We understand geometry better because we 'know' that algebra and geometry are real and describe each other, whereas they didn't 'know' that? Maybe you can point me toward a proof that geometry and algebra are both real and describe each other; I have a feeling you can't. Until you can, it's safe to say that you don't understand geometry better than Euclid; it's just that you disagree with Euclid. There's nothing wrong with disagreement, but don't act as though that disagreement is a badge that proves you're better. It's easy to pretend that you're better than dead people, and that may be a very popular pastime these days, but that doesn't make it a scientific or correct way to approach old works.
posted by koeselitz at 4:35 PM on March 30, 2012


incommensurate geometrical lengths are not expressible in numbers.

That strikes me as an extraordinarily large claim.
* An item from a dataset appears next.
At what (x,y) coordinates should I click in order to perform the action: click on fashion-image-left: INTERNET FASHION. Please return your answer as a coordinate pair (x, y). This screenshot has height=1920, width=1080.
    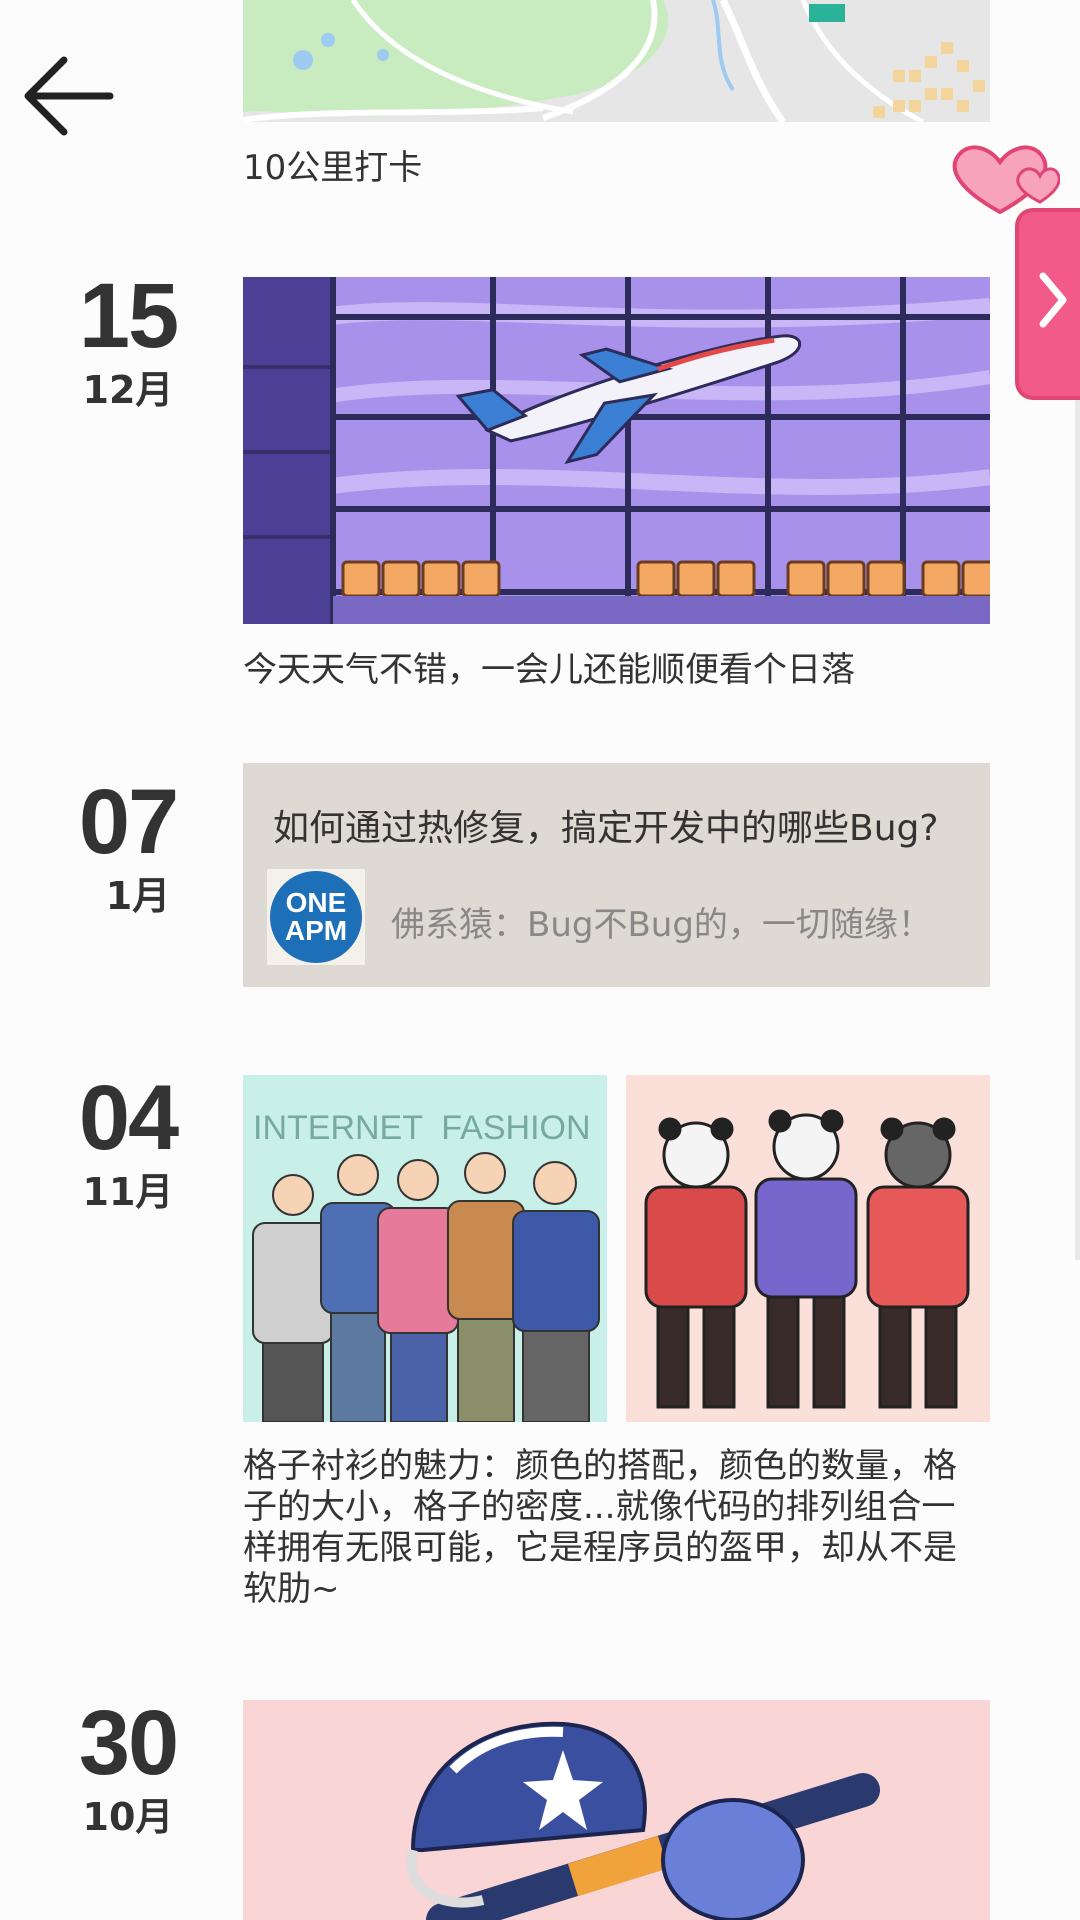
    Looking at the image, I should click on (425, 1248).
Why not?
posted by flabdablet at 4:38 PM on March 30, 2012


koeselitz, I can only say that from what you've written I can't even tell what you think geometry is; I think we must just be talking about different things. E.G.

Maybe you can point me toward a proof that geometry and algebra are both real and describe each other

is opaque to me. What would a proof that geometry is real looks like? When I said both are "real" I simply mean that it's not the case that one is somehow primary, and the other merely a means of representation. It seems to me that you disagree -- you see algebra as something whose nature is to symbolically represent geometry. But what would a proof of that claim look like?

Until you can, it's safe to say that you don't understand geometry better than Euclid; it's just that you disagree with Euclid.

I don't think I disagree with Euclid in any way, so I'm not sure what you mean here. And I also don't understand in what sense modern geometers don't understand geometry better than Euclid. We know lots of things he didn't know, right? We know that a quartic curve in the real plane has at most 28 bitangents; I don't think Euclid knew this, and I think it would have been immensely hard for him to prove it using the methods available to him.
posted by escabeche at 9:11 PM on March 30, 2012 [2 favorites]


Koeselitz is being a bit time-cube-y for some reason, which is somewhat out of character for him.

Algebra and geometry are equivalent because they give the same answers to the same questions. But algebra is far, far more flexible than geometry is. You would have a really hard time, for example, solving systems of four equations with four variables with pure geometry, when you could solve them rather easily with linear algebra, even though there are obviously geometric interpretations of all the matrix manipulations.